[<prev] [next>] [<thread-prev] [thread-next>] [day] [month] [year] [list]
Message-ID: <54b9e8de-8722-4d60-a9ed-3af62467fe7c@lucifer.local>
Date: Thu, 15 May 2025 17:24:17 +0100
From: Lorenzo Stoakes <lorenzo.stoakes@...cle.com>
To: Usama Arif <usamaarif642@...il.com>
Cc: Andrew Morton <akpm@...ux-foundation.org>, david@...hat.com,
linux-mm@...ck.org, hannes@...xchg.org, shakeel.butt@...ux.dev,
riel@...riel.com, ziy@...dia.com, laoar.shao@...il.com,
baolin.wang@...ux.alibaba.com, Liam.Howlett@...cle.com,
npache@...hat.com, ryan.roberts@....com, linux-kernel@...r.kernel.org,
linux-doc@...r.kernel.org, kernel-team@...a.com
Subject: Re: [PATCH 0/6] prctl: introduce PR_SET/GET_THP_POLICY
On Thu, May 15, 2025 at 04:54:40PM +0100, Usama Arif wrote:
>
>
> On 15/05/2025 16:15, Lorenzo Stoakes wrote:
> > Thanks for coming back to me so quickly, appreciated :)
> >
> > I am reacting in a 'WTF' way here, but it's in proportion to the (at least
> > perceived) magnitude of this change. We really need to be sure this is
> > right.
> >
>
> Lol I had to rewrite my replies a few times to tone them down.

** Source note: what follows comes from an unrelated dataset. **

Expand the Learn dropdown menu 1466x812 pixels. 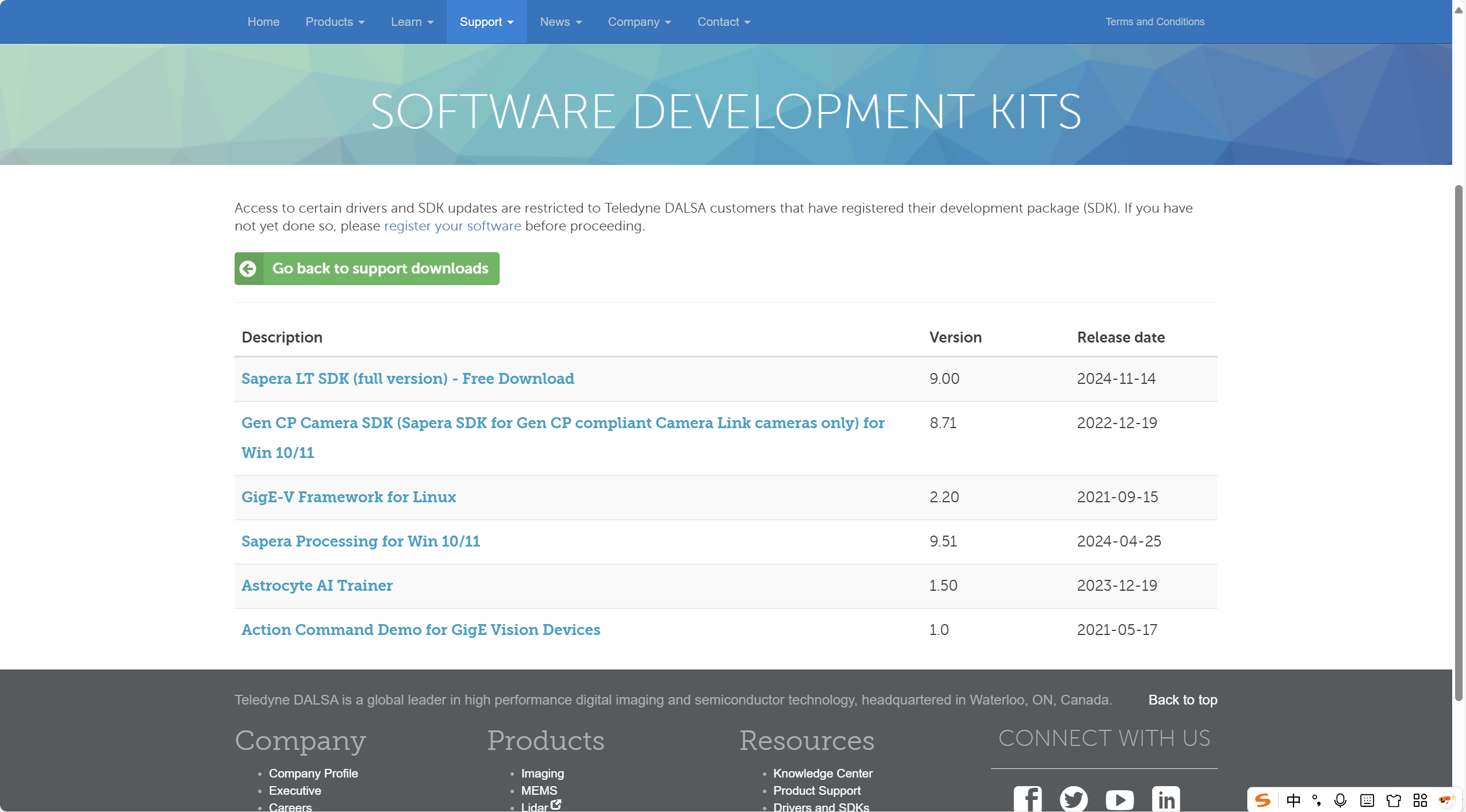tap(412, 22)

> Hopefully I don't come across as aggressive :)
Haha this is literally totally normal. And something I do a lot (I thik we
all do :). Ask me about the time a friend called immediately prior to me
deleting a sentence that I had realised came across badly, then forgetting
to do so, and then sending the mail... ;)

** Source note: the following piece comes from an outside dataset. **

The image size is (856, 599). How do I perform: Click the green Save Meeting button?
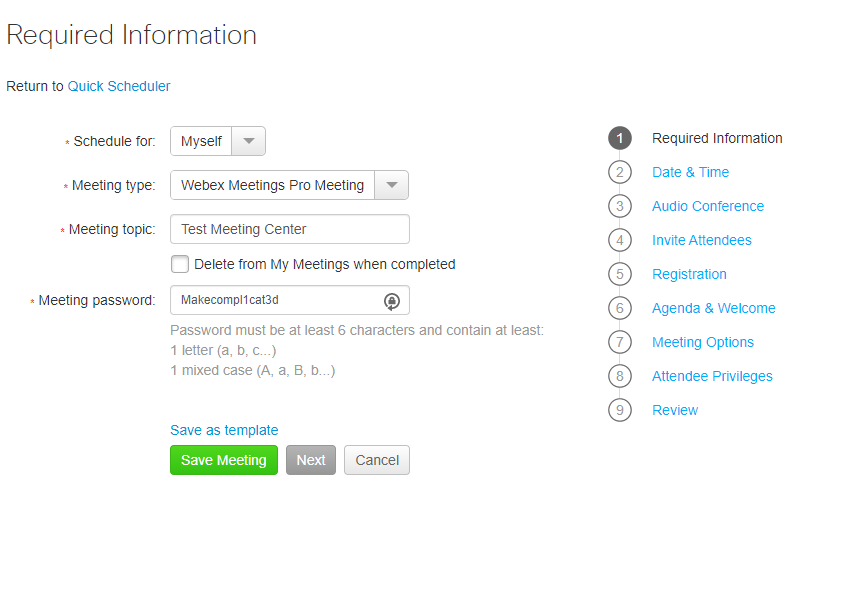click(224, 460)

No it's fine, equally apologies if I seem aggressive, it's not intended, I
am just passionate about _us getting it right_ - and I think the healthiest
approach is to be as direct as possible, which maintaining professionalism
(not withstanding star wars references and comments on how prctl() is
simply the dictionary definition of deep, unmitigated evil).

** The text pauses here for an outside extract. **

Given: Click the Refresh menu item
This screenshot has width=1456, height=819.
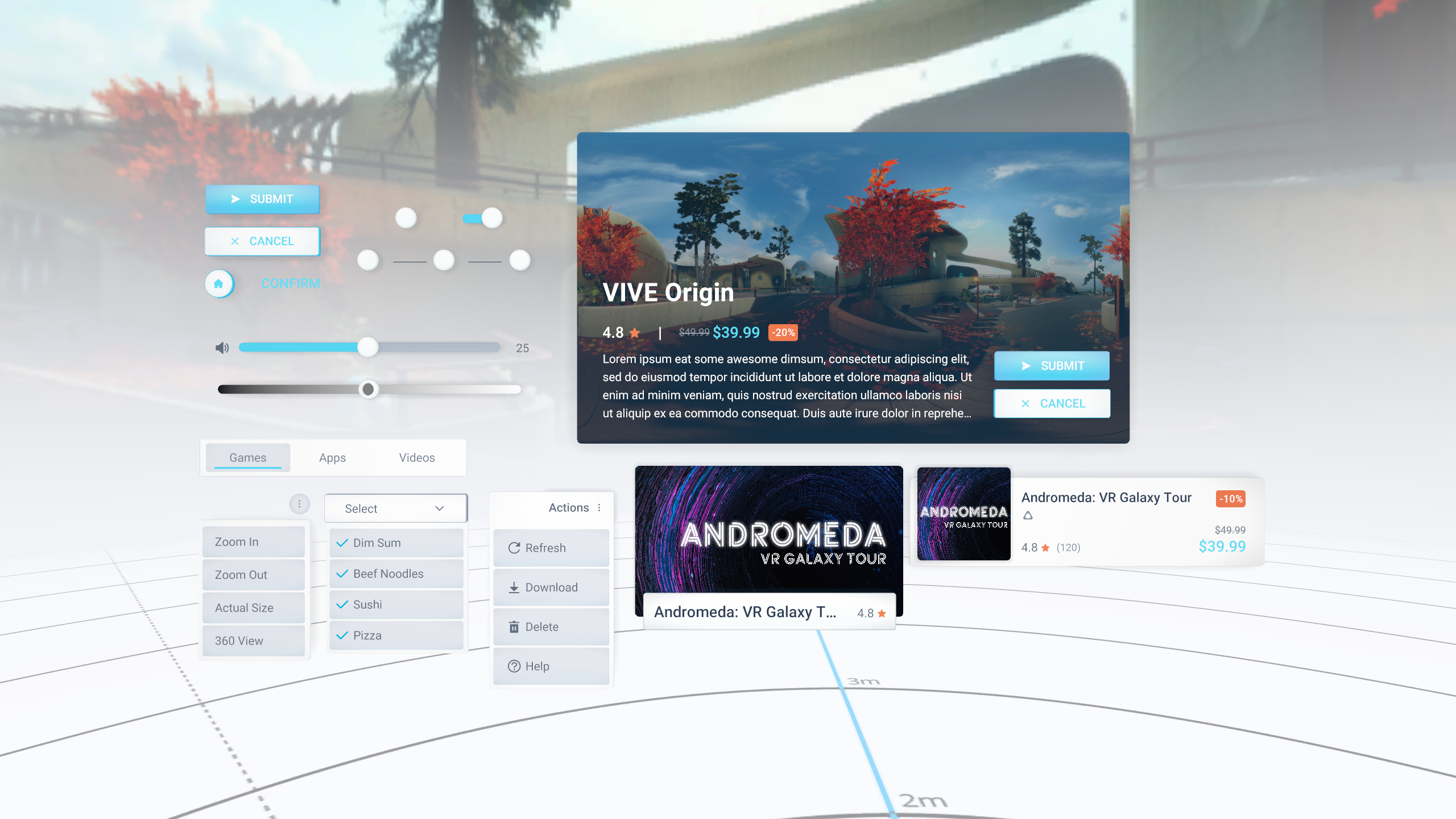Looking at the screenshot, I should coord(551,548).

But it's vital in kernel work to be able to be absolutely robust, in both
directions, while maintaining civility :)
>
>
> > On Thu, May 15, 2025 at 03:50:47PM +0100, Usama Arif wrote:
> >>
> >>
> >> On 15/05/2025 14:55, Lorenzo Stoakes wrote:
> >>> On Thu, May 15, 2025 at 02:33:29PM +0100, Usama Arif wrote:
> >>>> This allows to change the THP policy of a process, according to the value
> >>>> set in arg2, all of which will be inherited during fork+exec:
> >>>
> >>> This is pretty confusing.
> >>>
> >>> It should be something like 'add a new prctl() option that allows...' etc.
> >>>
> >>>> - PR_THP_POLICY_DEFAULT_HUGE: This will set the MMF2_THP_VMA_DEFAULT_HUGE
> >>>> process flag which changes the default of new VMAs to be VM_HUGEPAGE. The
> >>>> call also modifies all existing VMAs that are not VM_NOHUGEPAGE
> >>>> to be VM_HUGEPAGE.
> >>>
> >>> This is referring to implementation detail that doesn't matter for an overview,
> >>> just add a summary here e.g.
> >>>
> >>> PR_THP_POLICY_DEFAULT_HUGE - set VM_HUGEPAGE flag in all VMAs by default,
> >>> including after fork/exec, ignoring global policy.
> >>>
> >>> PR_THP_POLICY_DEFAULT_NOHUGE - clear VM_HUGEPAGE flag in all VMAs by default,
> >>> including after fork/exec, ignoring global policy.
> >>>
> >>> PR_THP_POLICY_DEFAULT_SYSTEM - Eliminate any policy set above.
> >>
> >> Hi Lorenzo,
> >>
> >> Thanks for the review. I will make the cover letter clearer in the next revision.
> >
> > The next version should emphatically be an RFC also, please. Your cover letter
> > should mention you're fundamentally changing mm_struct and VMA logic, and
> > explain why your use cae is so important that that is justified.
> >
>
> Thanks, will make it RFC and add that I am making changes to mm_struct and VMA logic.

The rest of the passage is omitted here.